Setting `use_fast_kernels` will enable using of Flash Attention or Xformer memory-efficient kernels based on the hardware being used. This would speed up inference when used for batched inputs. This has been enabled in `optimum` library from HuggingFace as a one-liner API, please read more [here](https://pytorch.org/blog/out-of-the-box-acceleration/).

```bash
python chat_completion/chat_completion.py --model_name "PATH/TO/MODEL/7B/" --prompt_file chat_completion/chats.json  --quantization 8bit --use_auditnlg --use_fast_kernels

python inference.py --model_name <training_config.output_dir> --peft_model <training_config.output_dir> --prompt_file <test_prompt_file> --use_auditnlg --use_fast_kernels

```

## Inference with FSDP checkpoints

In case you have fine-tuned your model with pure FSDP and saved the checkpoints with "SHARDED_STATE_DICT" as shown [here](../../../src/llama_cookbook/configs/fsdp.py), you can use this converter script to convert the FSDP Sharded checkpoints into HuggingFace checkpoints.
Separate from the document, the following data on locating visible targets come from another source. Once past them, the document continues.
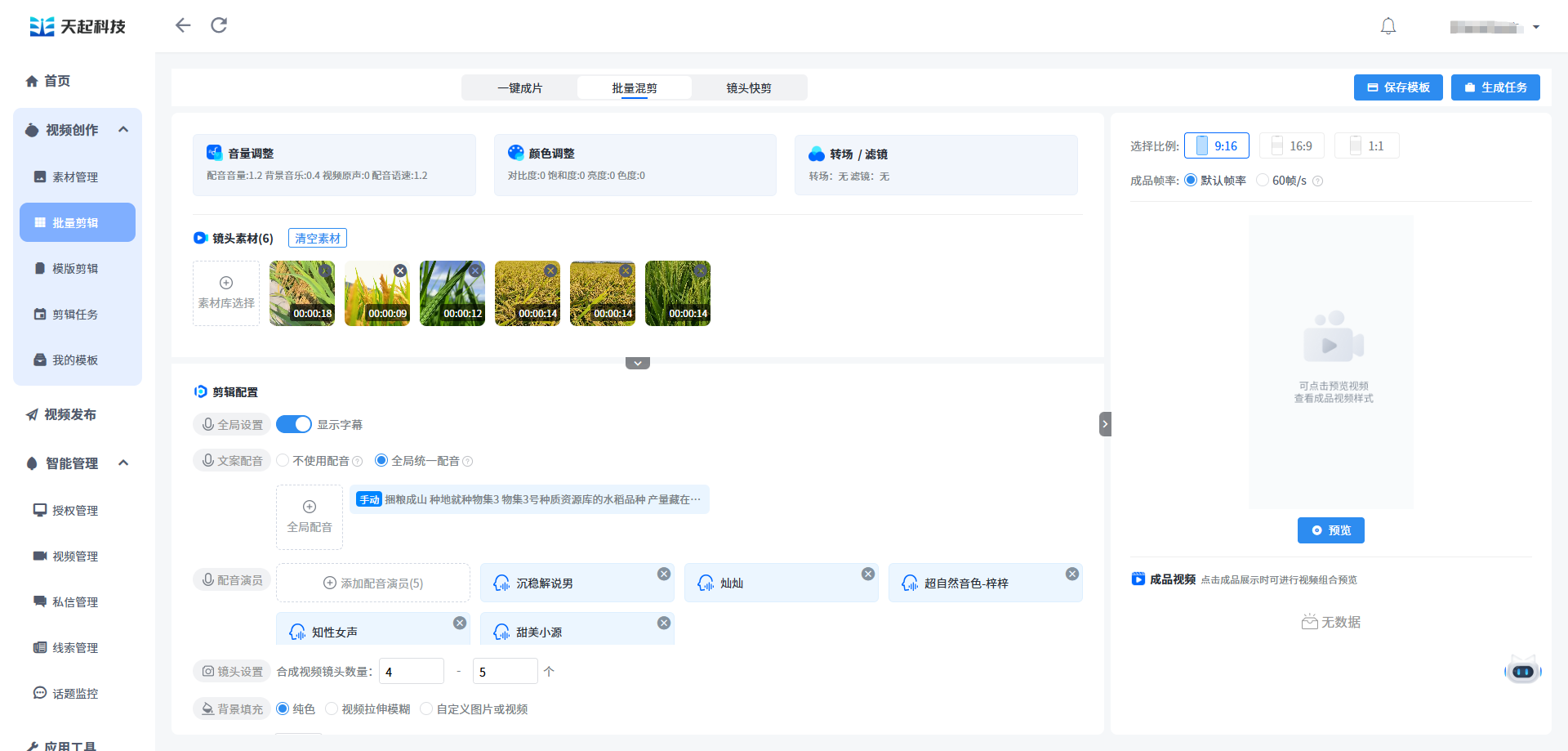Screen dimensions: 1568x751
Task: Select the 不使用配音 radio option
Action: pos(283,461)
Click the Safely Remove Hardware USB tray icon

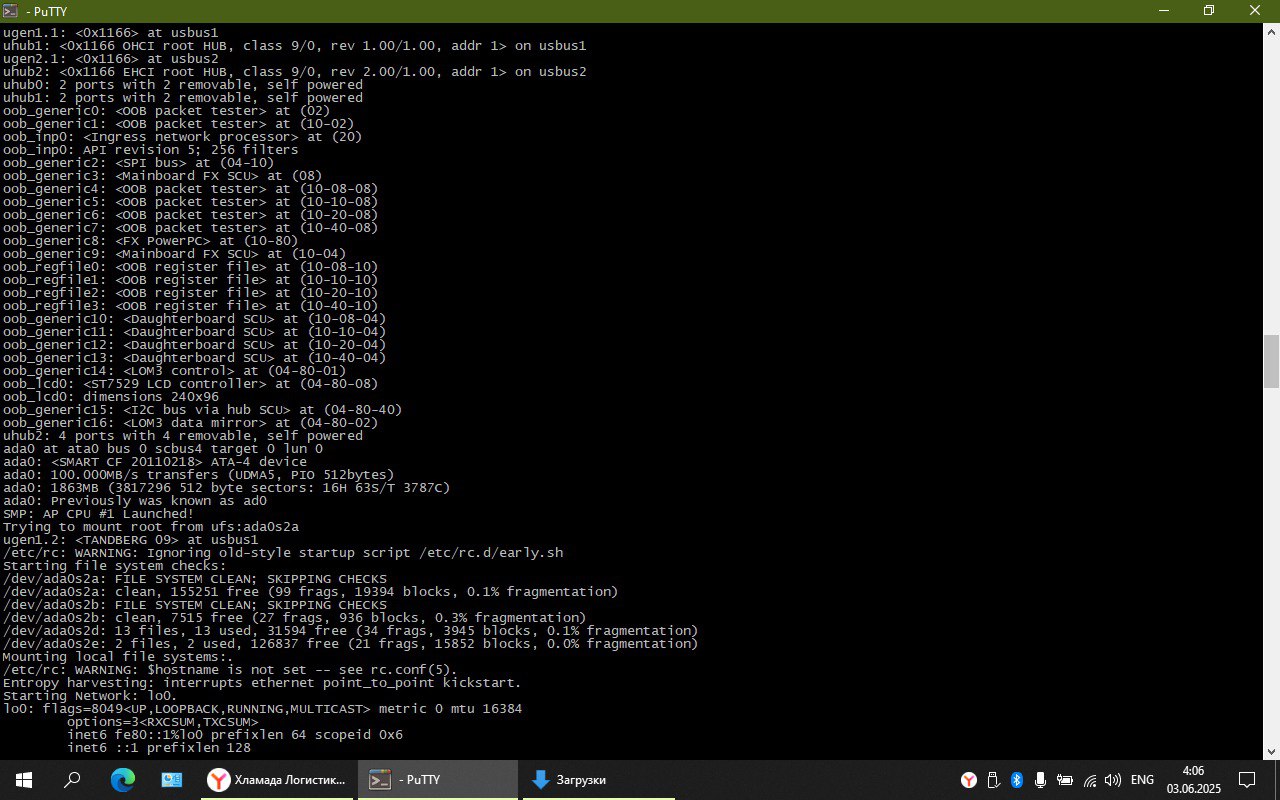pyautogui.click(x=993, y=780)
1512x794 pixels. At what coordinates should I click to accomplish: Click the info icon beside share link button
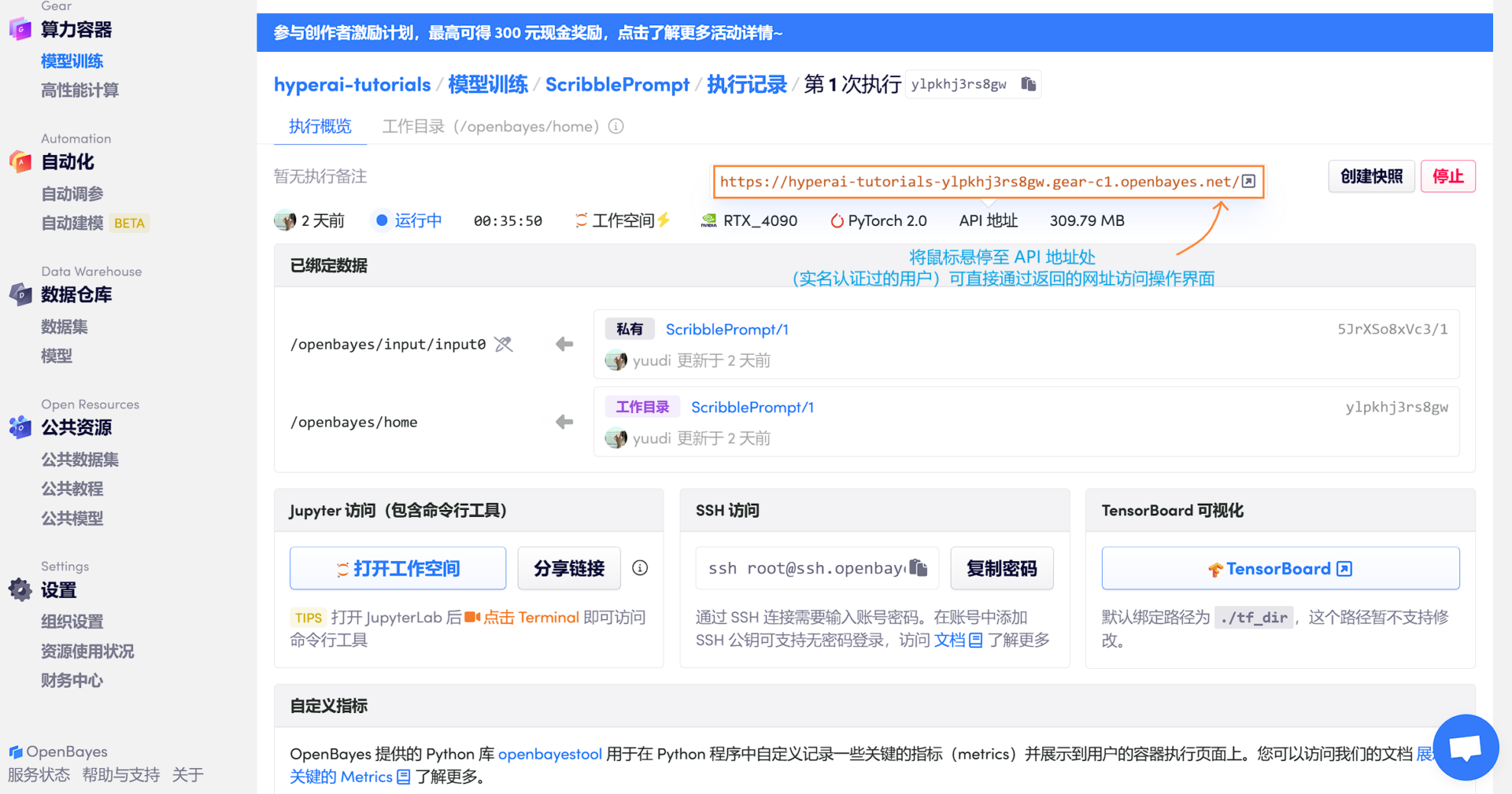coord(640,568)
This enables you to use the inference script normally as mentioned above.
**To convert the checkpoint use the following command**:

This is helpful if you have fine-tuned you model using FSDP only as follows:

```bash
torchrun --nnodes 1 --nproc_per_node 8  recipes/quickstart/finetuning/finetuning.py --enable_fsdp --model_name /path_of_model_folder/7B --dist_checkpoint_root_folder model_checkpoints --dist_checkpoint_folder fine-tuned --fsdp_config.pure_bf16
```
Then convert your FSDP checkpoint to HuggingFace checkpoints using:
```bash
 python -m llama_cookbook.inference.checkpoint_converter_fsdp_hf --fsdp_checkpoint_path  PATH/to/FSDP/Checkpoints --consolidated_model_path PATH/to/save/checkpoints --HF_model_path_or_name PATH/or/HF/model_name

 # --HF_model_path_or_name specifies the HF Llama model name or path where it has config.json and tokenizer.json
 ```
By default, training parameter are saved in `train_params.yaml` in the path where FSDP checkpoints are saved, in the converter script we first try to find the HugingFace model name used in the fine-tuning to load the model with configs from there, if not found user need to provide it.

Then run inference using:

```bash
python inference.py --model_name <training_config.output_dir> --prompt_file <test_prompt_file>

```

## Inference on large models like Meta Llama 405B
The FP8 quantized variants of Meta Llama (i.e. meta-llama/Meta-Llama-3.1-405B-FP8 and meta-llama/Meta-Llama-3.1-405B-Instruct-FP8) can be executed on a single node with 8x80GB H100 using the scripts located in this folder.
To run the unquantized Meta Llama 405B variants (i.e. meta-llama/Meta-Llama-3.1-405B and meta-llama/Meta-Llama-3.1-405B-Instruct) we need to use a multi-node setup for inference. The llama-cookbook inference script currently does not allow multi-node inference. To run this model you can use vLLM with pipeline and tensor parallelism as showed in [this example](../../../3p-integrations/vllm/README.md).